課題 A: 下の抄録と照らし合わせ、次の(i)〜(iii)がそれぞれ内容に合うかを「はい」か「いいえ」で答え、判断の根拠となる語句を抄録からそのまま引用してください。(i) 調査は令和3年2月8日から2月22日にかけて行われた。(ii) 救命救急病棟では「療養指導」の点数が高かった。(iii) 救命救急病棟と一般病棟のDPWN尺度の比較では、24項目中9項目に有意差があった。
課題 B: 下の抄録に挙げられているキーワードをすべて書き出してください。

抜粋:
第53回(2022年度)日本看護学会学術集会 幕張

講演情報

口演

口演30群 在宅療養移行支援③

2022年11月9日(水) 12:40 〜 13:40 口演会場3 (304)

座長:横山 孝子

[口演M-30-1] 救命救急病棟における看護師の「退院支援」の特徴と課題

-尺度を用いた自己評価と他部署のアンケート調査-

河上 高徹, 中桐 千裕, 津川 彩香 (徳島県立中央病院)

キーワード:救命救急病棟、DPWN 尺度、退院支援

【抄録】
【目的】救命救急病棟における退院支援の実践状況を把握し,効果的な退院支援への示唆を得る。【方法】1. 研究デザイン:実態調査研究。2. 調査期間: 令和3 年2 月8 日から2 月22 日。3. 研究対象:A 病院の職員238 名(救命救急病棟で勤務する看護師31 名,一般病棟で勤務する看護師195 名,退院支援部署で勤務する職員12 名)。4. データ収集の方法・分析方法:対象者に病棟看護師の退院支援実践自己評価尺度(Discharge Planning of Ward Nurses:DPWN 尺度) と, 独自に作成したアンケート調査を実施し,Mann-Whitney のU 検定とフィッシャーの直接確立検定による分析を実施した。倫理的配慮:DPWN 尺度を用いることは開発者からの同意を得ており,A 病院の倫理審査委員会にて研究の承認を得て実施した(承認番号20-33)。研究参加者に用紙を配布し研究内容と手順,目的を用紙により説明し,本研究以外では用いないことを説明した。【結果】救命救急病棟と一般病棟でDPWN 尺度を比較した結果24 項目中9 項目に有意差がみられた。救命救急病棟は退院支援において,「情報収集」と「意思決定支援」の点数は高かったが「社会資源の活用」と「療養指導」は低かった。退院支援への関心は一般病棟より救命救急病棟の方が低かった。救命救急病棟で実践されている退院支援に対する思いは他部署からの評価の方が全ての項目において高かった。退院支援に対する意識調査では,退院支援への関心は救命救急病棟が一般病棟より低い結果であった。【考察】救命救急病棟は入院直後に患者家族に対して,生活習慣や今後の意向を聴取したり,情報提供を行う機会があることから,退院支援の「情報収集」と「意思決定支援」への取り組みができていることが考えられた。「社会資源の活用」と「療養指導」においては十分な実践ができていないと自己評価しており,退院調整を困難にする要因の一つに「社会資源に対する医療者の知識不足」が挙げられている。住宅環境や制度,社会資源の利用についは,社会福祉士や介護支援専門員など専門的な立場から支援を得られるように連携する必要があると考えられた。アンケートの自由記載から退院支援への一貫した取り組みができないとあり,実践する機会が少ないことが「療養指導」の項目が低い点数であることに影響していると考えられた。

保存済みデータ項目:
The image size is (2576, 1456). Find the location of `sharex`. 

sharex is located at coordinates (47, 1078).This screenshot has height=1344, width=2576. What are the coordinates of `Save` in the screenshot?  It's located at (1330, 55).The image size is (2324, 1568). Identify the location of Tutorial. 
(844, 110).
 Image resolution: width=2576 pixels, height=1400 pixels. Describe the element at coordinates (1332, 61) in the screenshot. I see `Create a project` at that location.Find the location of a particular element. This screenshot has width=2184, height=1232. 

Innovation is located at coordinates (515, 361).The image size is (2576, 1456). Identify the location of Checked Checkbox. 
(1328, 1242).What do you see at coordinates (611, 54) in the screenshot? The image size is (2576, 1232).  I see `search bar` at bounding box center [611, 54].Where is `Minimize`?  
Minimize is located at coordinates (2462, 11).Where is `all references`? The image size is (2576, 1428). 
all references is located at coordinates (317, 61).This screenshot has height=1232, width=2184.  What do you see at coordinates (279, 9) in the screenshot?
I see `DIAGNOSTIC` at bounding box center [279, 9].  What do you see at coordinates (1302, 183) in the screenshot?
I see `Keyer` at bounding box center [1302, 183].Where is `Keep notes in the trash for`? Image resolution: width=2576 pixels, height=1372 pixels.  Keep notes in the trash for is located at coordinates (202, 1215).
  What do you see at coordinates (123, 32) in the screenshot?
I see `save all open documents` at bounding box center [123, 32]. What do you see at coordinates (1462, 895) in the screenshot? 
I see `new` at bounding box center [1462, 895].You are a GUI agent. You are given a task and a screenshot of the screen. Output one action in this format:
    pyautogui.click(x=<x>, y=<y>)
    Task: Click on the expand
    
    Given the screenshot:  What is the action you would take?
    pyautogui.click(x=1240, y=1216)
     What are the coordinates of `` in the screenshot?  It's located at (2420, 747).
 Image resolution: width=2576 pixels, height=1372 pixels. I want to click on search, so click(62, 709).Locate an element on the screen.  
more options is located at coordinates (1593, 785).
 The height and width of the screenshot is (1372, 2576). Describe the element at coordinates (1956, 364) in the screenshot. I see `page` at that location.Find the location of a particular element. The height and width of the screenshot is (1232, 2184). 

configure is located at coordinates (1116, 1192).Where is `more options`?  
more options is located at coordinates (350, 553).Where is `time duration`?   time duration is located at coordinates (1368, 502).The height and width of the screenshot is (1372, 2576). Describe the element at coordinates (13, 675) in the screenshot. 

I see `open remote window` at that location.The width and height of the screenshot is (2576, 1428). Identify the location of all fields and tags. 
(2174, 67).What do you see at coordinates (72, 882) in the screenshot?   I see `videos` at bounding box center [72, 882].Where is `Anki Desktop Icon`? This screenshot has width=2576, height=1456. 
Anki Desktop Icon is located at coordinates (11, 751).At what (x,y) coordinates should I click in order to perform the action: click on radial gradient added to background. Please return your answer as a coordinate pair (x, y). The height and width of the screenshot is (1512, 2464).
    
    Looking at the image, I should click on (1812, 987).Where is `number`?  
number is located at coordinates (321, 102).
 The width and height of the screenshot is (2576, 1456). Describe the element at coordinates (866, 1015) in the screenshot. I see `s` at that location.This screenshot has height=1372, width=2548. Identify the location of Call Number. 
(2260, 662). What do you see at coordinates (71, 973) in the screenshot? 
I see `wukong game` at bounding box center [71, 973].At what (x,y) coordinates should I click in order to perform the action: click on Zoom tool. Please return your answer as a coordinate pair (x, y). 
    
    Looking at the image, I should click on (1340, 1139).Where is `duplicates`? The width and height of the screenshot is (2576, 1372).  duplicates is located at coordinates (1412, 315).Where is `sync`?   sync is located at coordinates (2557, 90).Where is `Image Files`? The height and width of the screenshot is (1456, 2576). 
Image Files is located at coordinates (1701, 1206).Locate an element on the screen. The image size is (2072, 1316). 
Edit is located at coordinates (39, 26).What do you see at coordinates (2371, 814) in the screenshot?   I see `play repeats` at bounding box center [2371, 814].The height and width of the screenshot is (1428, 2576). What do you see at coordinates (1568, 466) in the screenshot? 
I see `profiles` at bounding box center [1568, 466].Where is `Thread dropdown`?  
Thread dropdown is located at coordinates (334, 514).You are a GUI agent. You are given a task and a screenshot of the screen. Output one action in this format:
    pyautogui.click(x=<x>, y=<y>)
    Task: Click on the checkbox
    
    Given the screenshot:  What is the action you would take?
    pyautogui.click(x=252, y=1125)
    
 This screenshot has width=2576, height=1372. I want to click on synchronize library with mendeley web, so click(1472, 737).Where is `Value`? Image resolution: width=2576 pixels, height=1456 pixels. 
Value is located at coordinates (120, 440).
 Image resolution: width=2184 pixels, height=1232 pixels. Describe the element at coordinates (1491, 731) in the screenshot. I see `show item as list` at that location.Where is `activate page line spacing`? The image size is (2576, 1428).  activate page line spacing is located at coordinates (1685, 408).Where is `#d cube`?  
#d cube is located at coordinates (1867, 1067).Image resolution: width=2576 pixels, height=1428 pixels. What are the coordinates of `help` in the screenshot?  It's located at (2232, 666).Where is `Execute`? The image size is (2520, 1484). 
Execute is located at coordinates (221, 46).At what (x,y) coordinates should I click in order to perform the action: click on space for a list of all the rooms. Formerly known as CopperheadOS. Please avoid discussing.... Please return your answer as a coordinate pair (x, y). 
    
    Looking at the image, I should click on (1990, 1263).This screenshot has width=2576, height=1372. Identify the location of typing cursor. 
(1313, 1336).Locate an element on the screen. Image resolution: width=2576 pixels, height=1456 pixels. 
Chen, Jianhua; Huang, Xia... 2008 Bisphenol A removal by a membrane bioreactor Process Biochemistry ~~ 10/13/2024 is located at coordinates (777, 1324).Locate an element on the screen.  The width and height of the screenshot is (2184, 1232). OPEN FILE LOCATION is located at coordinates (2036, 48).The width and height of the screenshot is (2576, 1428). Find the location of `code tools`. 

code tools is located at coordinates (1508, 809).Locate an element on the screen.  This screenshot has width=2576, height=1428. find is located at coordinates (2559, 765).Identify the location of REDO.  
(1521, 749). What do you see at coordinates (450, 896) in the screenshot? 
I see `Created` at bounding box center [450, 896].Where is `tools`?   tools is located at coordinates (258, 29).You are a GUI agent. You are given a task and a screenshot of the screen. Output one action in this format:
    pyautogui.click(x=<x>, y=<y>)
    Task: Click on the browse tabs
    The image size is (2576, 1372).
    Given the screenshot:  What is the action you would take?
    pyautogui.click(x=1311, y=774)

模範解答 A:
(i) はい。「令和3 年2 月8 日から2 月22 日」
(ii) いいえ。「「社会資源の活用」と「療養指導」は低かった」
(iii) はい。「24 項目中9 項目に有意差がみられた」

模範解答 B: 救命救急病棟、DPWN 尺度、退院支援